- _Records for the exercise_
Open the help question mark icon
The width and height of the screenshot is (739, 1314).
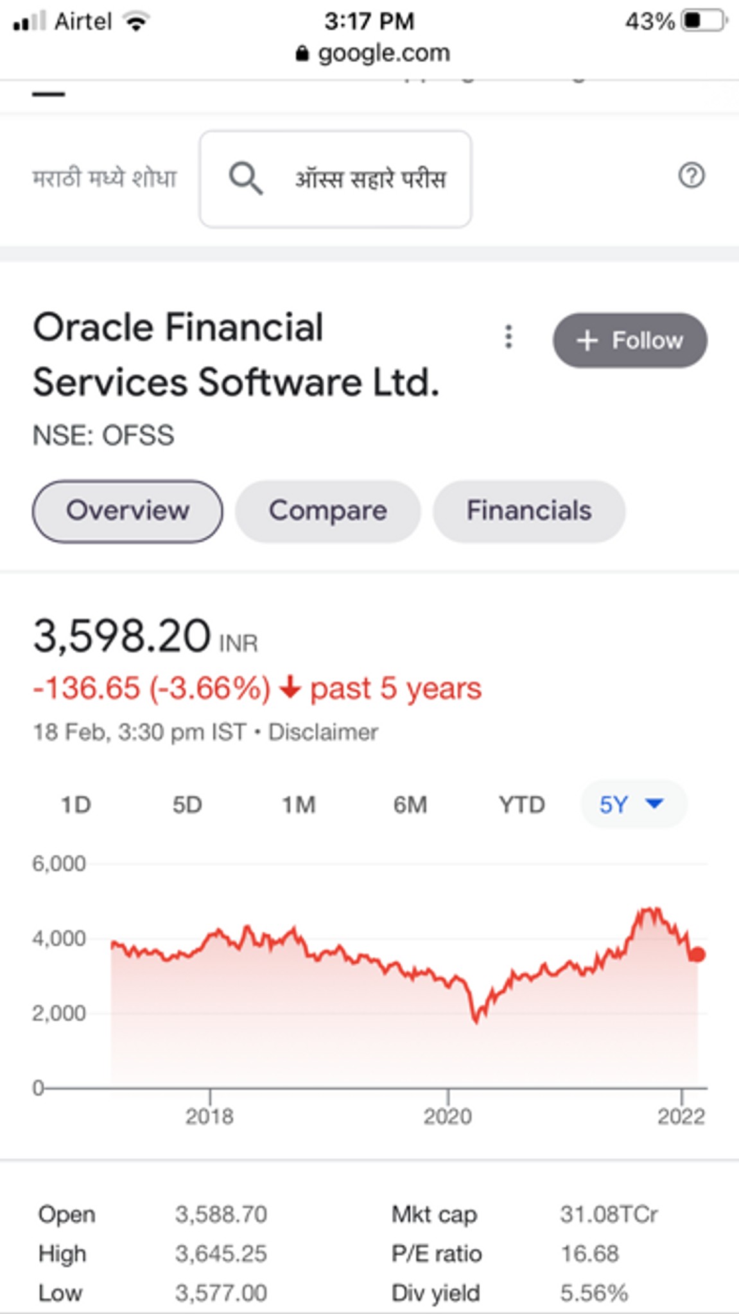pos(691,175)
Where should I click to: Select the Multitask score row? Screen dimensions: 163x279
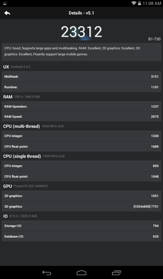click(82, 77)
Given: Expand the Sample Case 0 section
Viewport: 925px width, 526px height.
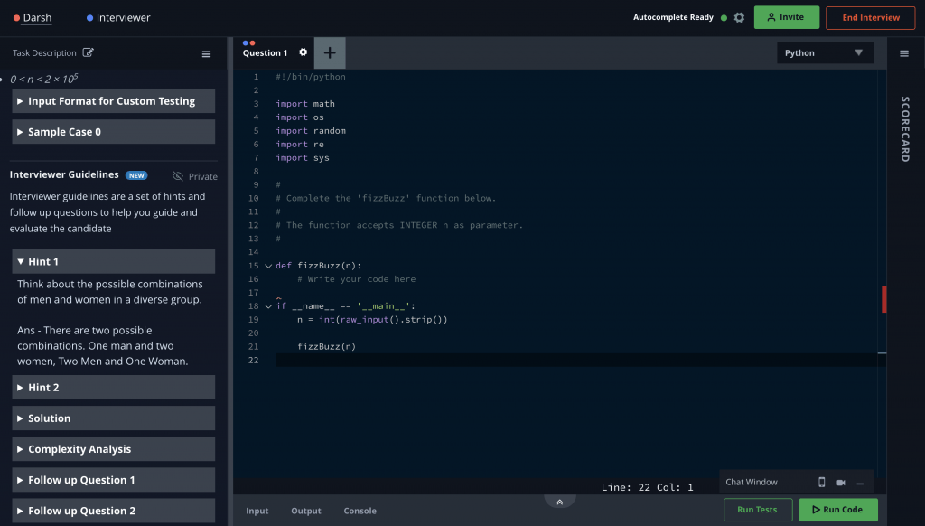Looking at the screenshot, I should [x=112, y=131].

- _Exercise aim_
Please output every entry above exactly, without the pictures.

- _Written response_
Open the help question mark icon
The width and height of the screenshot is (739, 1314).
pos(691,175)
Where should I click to: Select the Multitask score row? Screen dimensions: 163x279
click(82, 77)
Given: Expand the Sample Case 0 section
Viewport: 925px width, 526px height.
Looking at the screenshot, I should [x=112, y=131].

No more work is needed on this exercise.